В последние годы жизни среди абстрактного дриппинга у Джексона Поллока все чаще начинают опять мелькать какие-то рожи. Исчеркав все, он, кажется, пытается вновь вернуться к фигуративности и аффирмации. Что-то вроде тихого вопроса, который мы пытаемся озвучить в углу, за гранью пафоса: "Но бабушка!? Где же ты, моя бабушка?!"

 

27.09

"У-у! У-у!" − вползает топор в блевотину, время вползает в эон. Начал писать картину − "Где-то в Африке…" она будет называться. Лиса Алиса и Кот Базилио изображены на ней в виде зеленоватого блевотного пятна, что не мешает им стырить мешок у бедных негров, ждущих у костра в Стране Дураков.
Одна птица наступила в мое пятно − у нее на лапках остался мокрый след.
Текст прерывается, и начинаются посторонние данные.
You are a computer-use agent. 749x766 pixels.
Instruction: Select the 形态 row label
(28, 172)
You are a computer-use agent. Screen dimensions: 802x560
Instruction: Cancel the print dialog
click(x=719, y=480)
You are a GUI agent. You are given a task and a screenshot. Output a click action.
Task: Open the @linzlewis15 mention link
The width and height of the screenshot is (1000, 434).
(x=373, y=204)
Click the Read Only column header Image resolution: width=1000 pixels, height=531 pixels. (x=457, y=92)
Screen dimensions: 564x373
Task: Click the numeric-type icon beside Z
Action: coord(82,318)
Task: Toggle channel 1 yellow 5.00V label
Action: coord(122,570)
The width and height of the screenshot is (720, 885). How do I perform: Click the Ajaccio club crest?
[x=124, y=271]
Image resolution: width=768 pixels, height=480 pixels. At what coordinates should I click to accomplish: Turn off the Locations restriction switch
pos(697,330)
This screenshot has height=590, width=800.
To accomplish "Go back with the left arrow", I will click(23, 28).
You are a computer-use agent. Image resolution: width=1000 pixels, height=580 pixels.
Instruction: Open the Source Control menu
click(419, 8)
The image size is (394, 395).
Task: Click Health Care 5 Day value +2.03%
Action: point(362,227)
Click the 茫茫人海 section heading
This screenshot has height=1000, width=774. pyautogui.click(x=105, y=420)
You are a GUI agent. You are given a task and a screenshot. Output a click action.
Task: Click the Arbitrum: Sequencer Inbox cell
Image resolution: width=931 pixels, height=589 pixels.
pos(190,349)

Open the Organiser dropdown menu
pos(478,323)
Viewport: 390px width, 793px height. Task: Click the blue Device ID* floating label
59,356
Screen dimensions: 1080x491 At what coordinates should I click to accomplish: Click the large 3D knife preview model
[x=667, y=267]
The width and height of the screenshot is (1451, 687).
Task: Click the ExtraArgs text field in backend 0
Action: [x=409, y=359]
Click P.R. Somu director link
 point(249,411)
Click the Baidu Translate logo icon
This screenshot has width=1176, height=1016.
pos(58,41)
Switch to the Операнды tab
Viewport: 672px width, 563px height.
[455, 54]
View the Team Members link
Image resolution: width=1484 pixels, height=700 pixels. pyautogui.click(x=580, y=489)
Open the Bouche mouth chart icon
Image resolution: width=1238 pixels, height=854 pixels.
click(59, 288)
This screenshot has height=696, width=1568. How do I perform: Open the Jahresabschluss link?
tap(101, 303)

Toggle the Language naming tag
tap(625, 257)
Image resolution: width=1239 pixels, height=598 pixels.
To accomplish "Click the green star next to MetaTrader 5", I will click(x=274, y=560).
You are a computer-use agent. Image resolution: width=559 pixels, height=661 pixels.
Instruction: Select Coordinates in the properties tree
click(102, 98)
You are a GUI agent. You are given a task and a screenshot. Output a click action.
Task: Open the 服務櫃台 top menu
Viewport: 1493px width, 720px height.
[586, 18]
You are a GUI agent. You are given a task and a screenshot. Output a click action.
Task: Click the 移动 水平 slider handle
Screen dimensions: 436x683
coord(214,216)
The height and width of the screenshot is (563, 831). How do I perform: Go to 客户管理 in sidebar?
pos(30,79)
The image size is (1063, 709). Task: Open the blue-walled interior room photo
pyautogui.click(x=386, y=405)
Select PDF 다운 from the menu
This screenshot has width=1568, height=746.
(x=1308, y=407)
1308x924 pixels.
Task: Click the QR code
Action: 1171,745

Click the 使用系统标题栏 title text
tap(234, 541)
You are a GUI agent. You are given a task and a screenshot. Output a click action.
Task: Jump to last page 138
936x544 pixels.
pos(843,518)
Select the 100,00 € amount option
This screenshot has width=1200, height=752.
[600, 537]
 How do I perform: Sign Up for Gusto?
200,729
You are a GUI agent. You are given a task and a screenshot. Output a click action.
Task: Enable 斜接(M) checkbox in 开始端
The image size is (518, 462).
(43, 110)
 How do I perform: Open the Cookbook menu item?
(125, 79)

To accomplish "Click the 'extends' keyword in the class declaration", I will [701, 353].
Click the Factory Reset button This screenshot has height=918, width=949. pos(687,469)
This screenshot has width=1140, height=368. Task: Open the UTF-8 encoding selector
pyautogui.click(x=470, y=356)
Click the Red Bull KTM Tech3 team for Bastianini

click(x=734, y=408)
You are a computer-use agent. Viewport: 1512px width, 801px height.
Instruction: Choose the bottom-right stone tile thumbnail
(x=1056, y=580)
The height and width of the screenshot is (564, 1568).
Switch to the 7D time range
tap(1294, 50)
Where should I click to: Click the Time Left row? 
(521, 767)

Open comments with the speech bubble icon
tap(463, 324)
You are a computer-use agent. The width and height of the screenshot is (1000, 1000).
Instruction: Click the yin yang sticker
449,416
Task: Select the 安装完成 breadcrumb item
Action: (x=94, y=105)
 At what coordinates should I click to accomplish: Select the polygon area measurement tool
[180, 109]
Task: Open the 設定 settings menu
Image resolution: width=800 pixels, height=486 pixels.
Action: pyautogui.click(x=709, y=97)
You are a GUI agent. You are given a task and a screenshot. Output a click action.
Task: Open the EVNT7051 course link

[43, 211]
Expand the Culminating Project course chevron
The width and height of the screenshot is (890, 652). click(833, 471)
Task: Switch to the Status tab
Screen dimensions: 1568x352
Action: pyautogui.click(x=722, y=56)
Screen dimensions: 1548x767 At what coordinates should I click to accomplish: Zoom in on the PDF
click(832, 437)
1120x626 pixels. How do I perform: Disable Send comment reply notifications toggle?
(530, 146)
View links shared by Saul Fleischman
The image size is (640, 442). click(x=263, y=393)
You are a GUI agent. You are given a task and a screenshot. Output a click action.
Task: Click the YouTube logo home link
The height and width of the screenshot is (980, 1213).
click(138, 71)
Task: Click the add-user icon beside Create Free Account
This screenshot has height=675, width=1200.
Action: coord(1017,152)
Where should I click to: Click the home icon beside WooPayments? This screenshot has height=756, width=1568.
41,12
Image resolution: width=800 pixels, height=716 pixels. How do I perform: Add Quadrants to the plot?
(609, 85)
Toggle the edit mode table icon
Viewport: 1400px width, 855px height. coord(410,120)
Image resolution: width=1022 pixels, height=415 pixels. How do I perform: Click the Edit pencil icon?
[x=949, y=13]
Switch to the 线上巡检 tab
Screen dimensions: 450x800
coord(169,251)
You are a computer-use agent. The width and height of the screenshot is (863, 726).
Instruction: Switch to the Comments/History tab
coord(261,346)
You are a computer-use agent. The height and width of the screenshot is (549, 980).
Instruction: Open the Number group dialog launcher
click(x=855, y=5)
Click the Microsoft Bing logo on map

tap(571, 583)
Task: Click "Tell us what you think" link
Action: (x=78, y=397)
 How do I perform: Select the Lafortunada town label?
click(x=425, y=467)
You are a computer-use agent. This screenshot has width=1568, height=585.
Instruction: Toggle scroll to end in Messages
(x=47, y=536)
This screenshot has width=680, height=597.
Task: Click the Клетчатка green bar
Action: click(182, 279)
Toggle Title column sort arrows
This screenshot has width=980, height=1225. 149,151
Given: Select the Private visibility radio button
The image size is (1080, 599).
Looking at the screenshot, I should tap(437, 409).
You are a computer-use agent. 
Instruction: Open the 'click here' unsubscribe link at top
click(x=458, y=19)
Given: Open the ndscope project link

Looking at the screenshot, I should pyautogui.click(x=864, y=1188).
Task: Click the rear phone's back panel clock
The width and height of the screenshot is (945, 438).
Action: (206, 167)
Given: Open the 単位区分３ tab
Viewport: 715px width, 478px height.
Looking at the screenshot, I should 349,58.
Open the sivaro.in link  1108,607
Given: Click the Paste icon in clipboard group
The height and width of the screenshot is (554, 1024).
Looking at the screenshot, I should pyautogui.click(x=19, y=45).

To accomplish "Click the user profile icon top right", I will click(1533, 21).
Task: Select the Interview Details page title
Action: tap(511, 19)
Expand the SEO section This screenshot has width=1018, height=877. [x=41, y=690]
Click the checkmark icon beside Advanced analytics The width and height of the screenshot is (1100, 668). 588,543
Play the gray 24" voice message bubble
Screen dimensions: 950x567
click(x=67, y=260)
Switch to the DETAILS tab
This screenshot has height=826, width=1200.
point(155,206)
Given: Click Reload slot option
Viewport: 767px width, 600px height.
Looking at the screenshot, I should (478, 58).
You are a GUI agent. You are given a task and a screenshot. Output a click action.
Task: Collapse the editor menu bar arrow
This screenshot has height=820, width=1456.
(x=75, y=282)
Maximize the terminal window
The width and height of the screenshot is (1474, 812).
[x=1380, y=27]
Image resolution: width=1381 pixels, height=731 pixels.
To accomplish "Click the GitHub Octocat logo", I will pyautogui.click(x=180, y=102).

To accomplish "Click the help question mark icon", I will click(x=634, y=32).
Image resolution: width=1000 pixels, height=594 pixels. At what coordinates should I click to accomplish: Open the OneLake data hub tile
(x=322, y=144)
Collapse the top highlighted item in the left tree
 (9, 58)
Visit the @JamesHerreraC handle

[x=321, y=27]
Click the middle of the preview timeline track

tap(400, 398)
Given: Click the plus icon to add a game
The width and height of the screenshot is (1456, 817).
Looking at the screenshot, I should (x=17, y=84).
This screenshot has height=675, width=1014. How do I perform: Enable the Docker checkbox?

Другая птица захотела узнать, чем занимается (моя) философия − результат был примерно таким же.

 

06.10

В Париже, Кракове, Каролино-Бугазе, где-то еще. Носился взад и вперед, декламировал, разыгрывал сцены, скитался по заброшенным квартирам. Находил там уже не помню что, захватывал его или делил с другими. Я прошел, пронесся через Тюильри, вышел к Орлеанским воротам, вернулся назад к Каролино-Бугазу, опять оказался в Кракове. В моем любимом желтом ночном фонарном свете. Иногда у меня было с собой оружие, иногда книга, иногда просто слова.

 

07.10

Вдоль реки Дунаец автобус вползает наверх в Бескиды. По пути из Кракова в Новый Сонч. Потом в Киев.